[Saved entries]
::::

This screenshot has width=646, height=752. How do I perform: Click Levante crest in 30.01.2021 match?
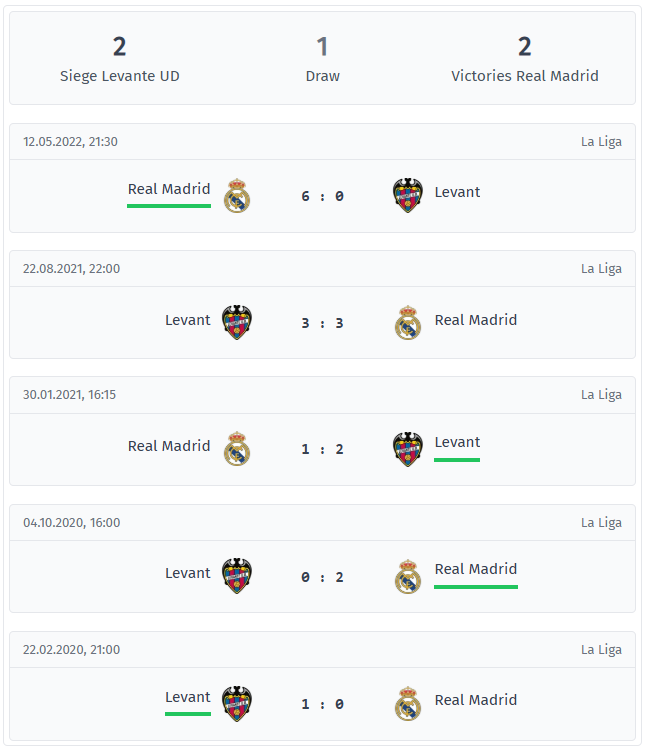click(x=408, y=449)
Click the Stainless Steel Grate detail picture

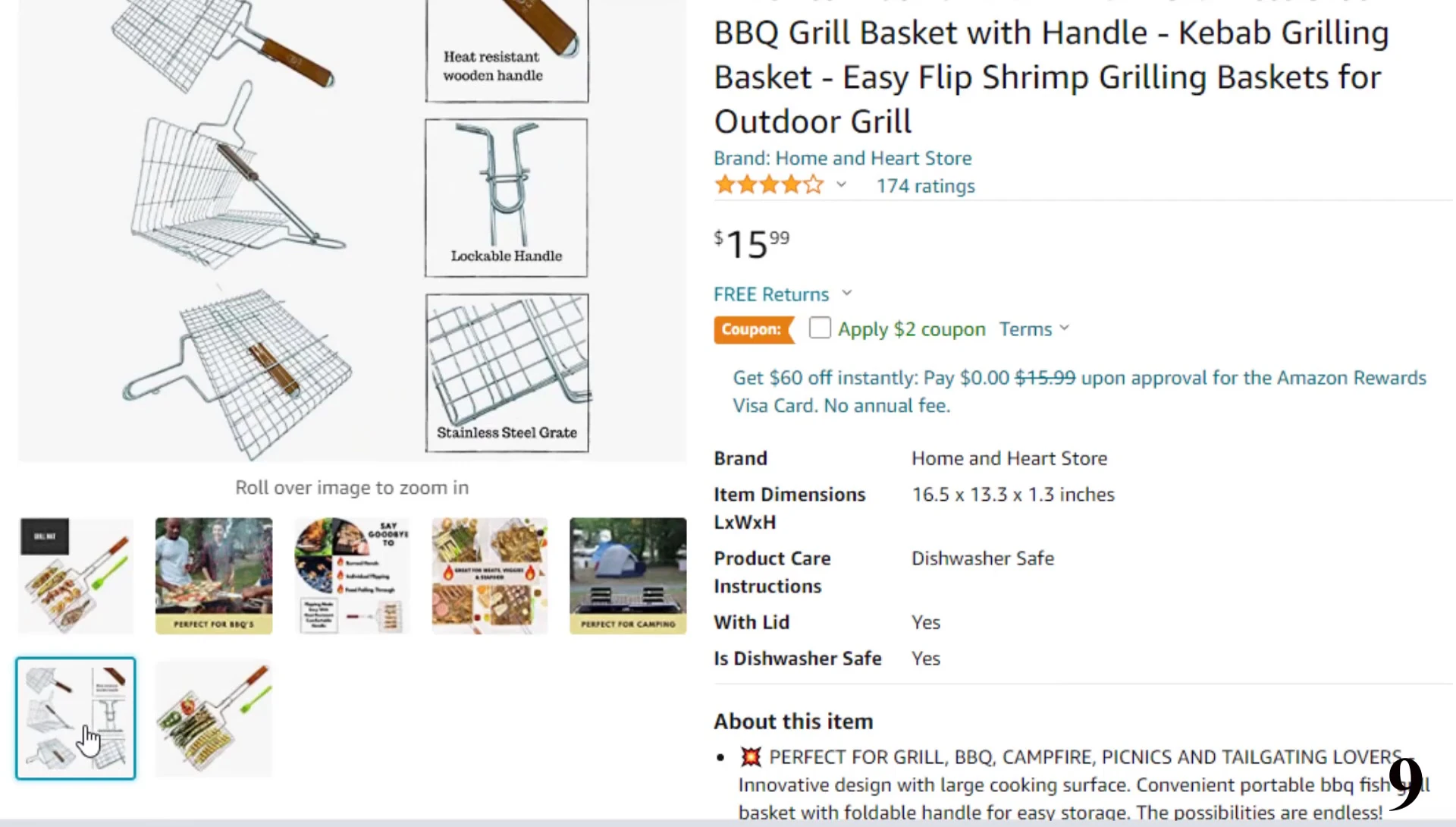pyautogui.click(x=507, y=373)
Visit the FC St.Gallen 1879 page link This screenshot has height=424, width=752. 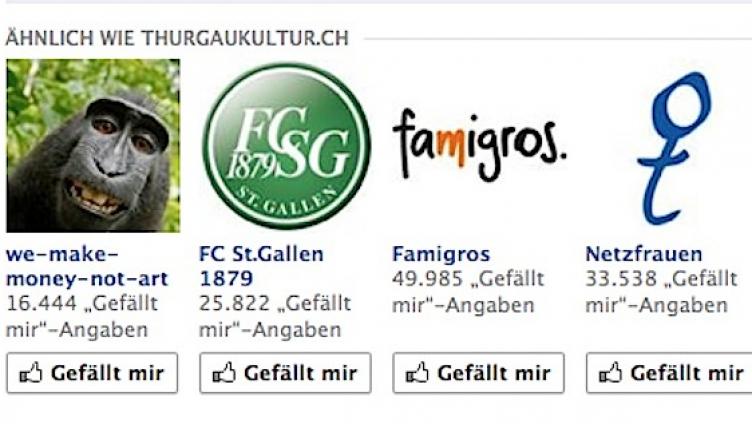tap(261, 266)
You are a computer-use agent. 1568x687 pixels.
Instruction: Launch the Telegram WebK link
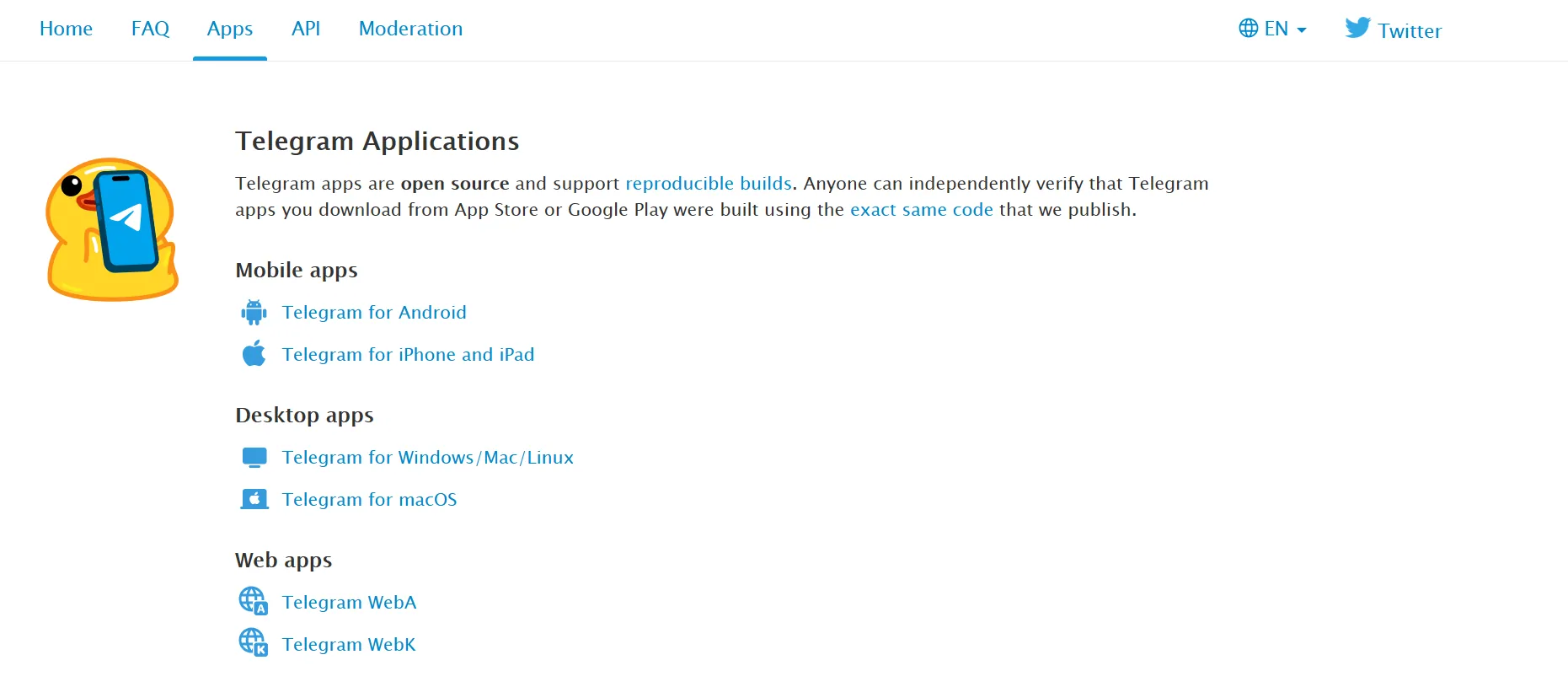click(349, 645)
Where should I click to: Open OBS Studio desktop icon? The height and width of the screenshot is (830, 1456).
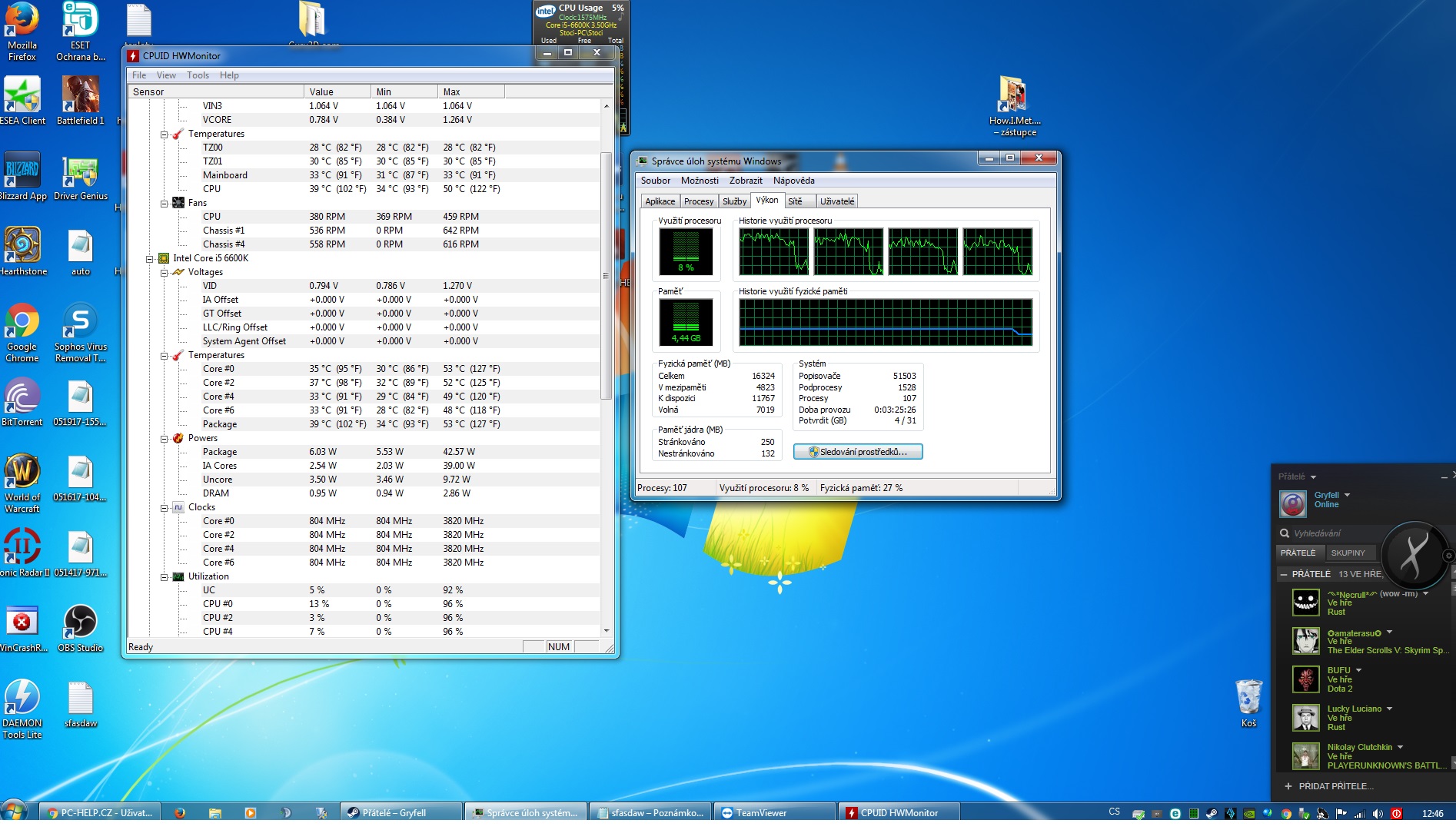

::::

▶ To do
Please give a word-for-word transcript of the lines from the one holding "You are a computer-use" through the final line of the entries, both ends kept, with no pictures.

▶ Your response
You are a computer-use agent. 1568x687 pixels.
Instruction: Launch the Telegram WebK link
click(349, 645)
Where should I click to: Open OBS Studio desktop icon? The height and width of the screenshot is (830, 1456).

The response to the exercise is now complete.